About Us

The Secret Origin of Barnacle Press

Back in 2003, two old friends, Thrillmer and Holmes!, started going to the Chicago Public Library to look at comic strips. We’d spend hours at the microfilm machines paging through old newspapers, elbowing each other to come look when we found something good. Eventually, we had the idea to share them online, though it was slow going with the methods we had available. We’d convinced the librarians to let us bring a printer into the lab, and we’d print out sheets of comics, then go home and scan them into a digital format.

Happily, there were online newspaper archives starting to come online at the time, and we quickly moved to downloading PDFs and cutting them apart in Photoshop. We posted them separately to our individual blogs for a couple of years, with Thrillmer generally posting adventure comics and Holmes! doing more of the funny stuff. In 2005, we finally, inevitably, joined forces and created Barnacle Press.

Comics 1.0, version 1.0

The name comes from an anecdote about Harry Hershfield, the creator of Abie the Agent. As he told it, there was a point in the early 20th century when newspapers started adopting the use of bylines institutionally. He approached his editor, Arthur Brisbane at the New York Journal, and asked if that meant he could start signing his work. “My strips appear in the paper; doesn’t that make me a newspaperman?” Brisbane snarled back, “Is a barnacle a ship?”

After porting over the content from our individual blogs, the first new comic we posted was The Outbursts of Everett True. We’d found a reprint of the 1907 collection at Chicago Comic Con (then Wizard World), and fell in love immediately. The internet did, too; it made a pretty big splash, with posts on Boing Boing, Digg, Fark, StumbleUpon–the biggest names in social media, circa 2005! It was a good start, and we kept it up for some years pretty consistently. But then other stuff got in the way, wiener kids and jobs and the like, and the site was neglected for a lot of years.

Now in 2020, we’re back, sharing these strips we love so much. Hopefully this is the start of another long run, as long as society doesn’t collapse.

The Barnacle Brothers

Thillmer and Holmes! met in high school, joined by a mutual love of punk rock. We played in bands together until Holmes! graduated in 1990 and took a five-year vacation in North Dakota, courtesy of Uncle Sam. But as soon as he moved back to Chicago, we started a band again. We played together for years, finally breaking up for good in 2002. But we still hung out and made stuff together, like experiments with stop-motion. Then we started digging up comics…

Thrillmer and Holmes! ca. 1997.

In addition to comics, we still love punk rock and other music, along with old movies, professional wrestling, cartoons… All the Classicist Nerdly Arts.

Thrillmer is a law librarian in Chicago, living with his wife and their two kids named after characters from Peanuts and Harvey Comics.

Holmes! is a web developer turned barber, and has a one-eyed cat named after a John Wayne character.

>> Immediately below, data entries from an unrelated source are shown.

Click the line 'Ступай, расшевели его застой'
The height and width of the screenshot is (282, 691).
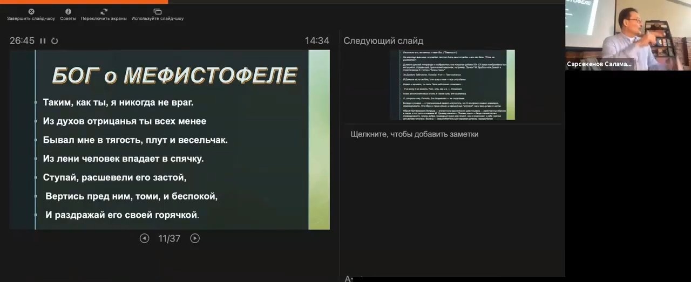pos(114,177)
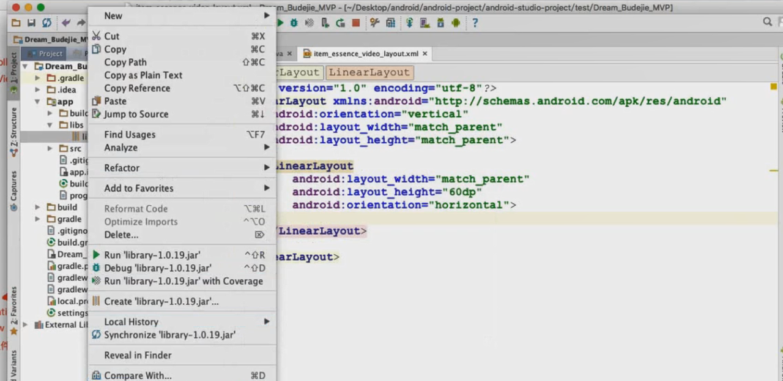The width and height of the screenshot is (783, 381).
Task: Collapse the app module in project tree
Action: click(x=37, y=102)
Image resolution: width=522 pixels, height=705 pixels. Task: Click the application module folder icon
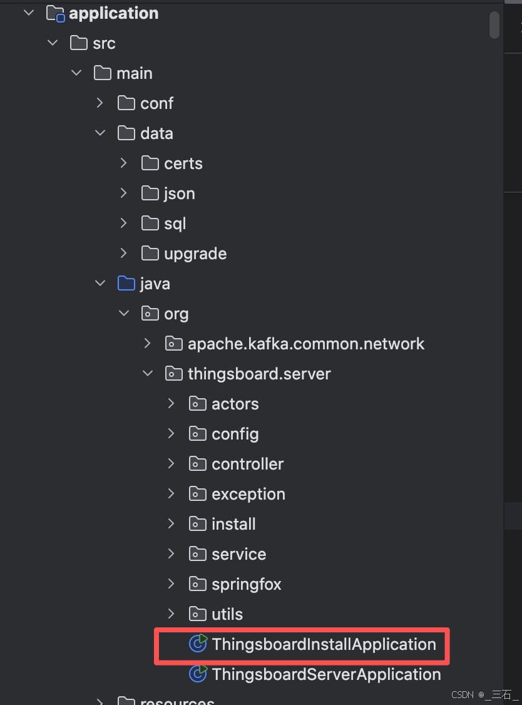click(x=55, y=14)
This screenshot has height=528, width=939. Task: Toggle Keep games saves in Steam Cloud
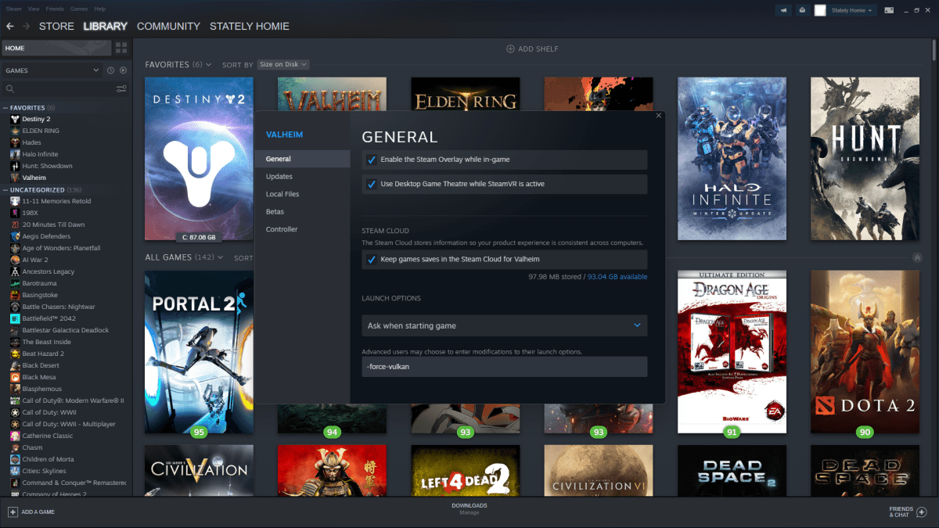[372, 260]
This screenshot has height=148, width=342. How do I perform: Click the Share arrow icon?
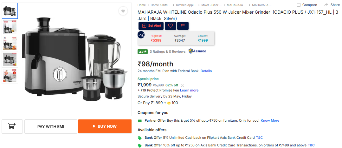[x=326, y=5]
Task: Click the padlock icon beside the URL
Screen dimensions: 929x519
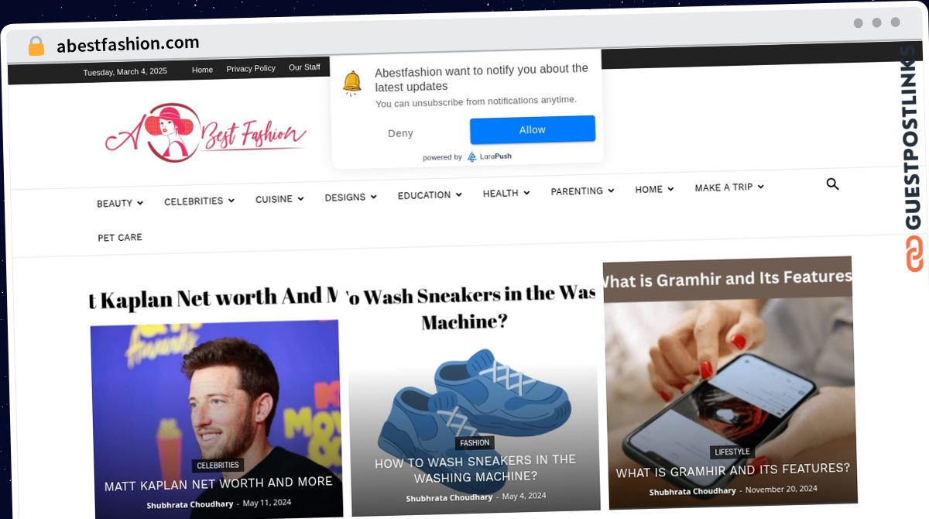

In addition to the aforementioned interests, he’s an ardent fan of Old Time Radio, ventriloquism, stereo photography, and board games.

Holmes! and Thrillmer, circa now.

Yes, Too Many of These Comics Are Horribly Racist, Sexist, etc., etc.

We love old comics and vintage culture in general, but wading in with both feet means your boots are going to be covered with a lot of shit. While we make no claims to a surfeit of wokeness, we’re both lefty types, fervently opposed to systems that oppress people by race, class, religion, gender, sexuality, etc. This makes digging in old papers a frequently maddening task, as newspapers of the era were firmly dedicated to upholding white male supremacy. Depictions of women and BIPOC were paternalist and condescending at best, and frequently outright evil. Even when you get a populist publisher like Hearst, you have criticisms of capitalism and the wealthy on one page, and some of the most racist comics you’ll ever see on the other.

This makes our mission of archiving the history of comics a fraught endeavor. We want to celebrate the creativity and wonder of this art form without bowdlerization or ignoring uncomfortable truths about our forebears, but we also don’t want to see any of our stuff passed around on neanderthal message boards as some tribute to the good old days when mocking people for their being was de rigueur. In the end, we leave the very worst stuff to languish in the databases, completionist inclinations be damned.

But that doesn’t mean that you won’t run into some material which is patently (and rightly!) unacceptable to modern mores. We make no excuses for these strips. Yes, they were of their time, but their time could be pretty awful. Ethnic humor was THE mode in the 19th and early 20th century, and the funnies are rife with it. Some we recognize as racist, like depictions of Blacks and Asians, but there are other stereotyped caricatures of Irish, Germans, Swedes, Italians, that aren’t recognizable as such, today. That’s a good thing. Look at these comics as examples of how far we’ve come, while acknowledging that we’ve still got a long way to go on the arc of moral history.

Are These Comics in the Public Domain?

Mostly, yes. As a rule of thumb, any work from before 1925 is Public Domain, though characters and titles may still be protected. We make absolutely no claims to ownership of these strips. We’re just pulling them out and showing them to you ‘cos we dig them so much we want to share them.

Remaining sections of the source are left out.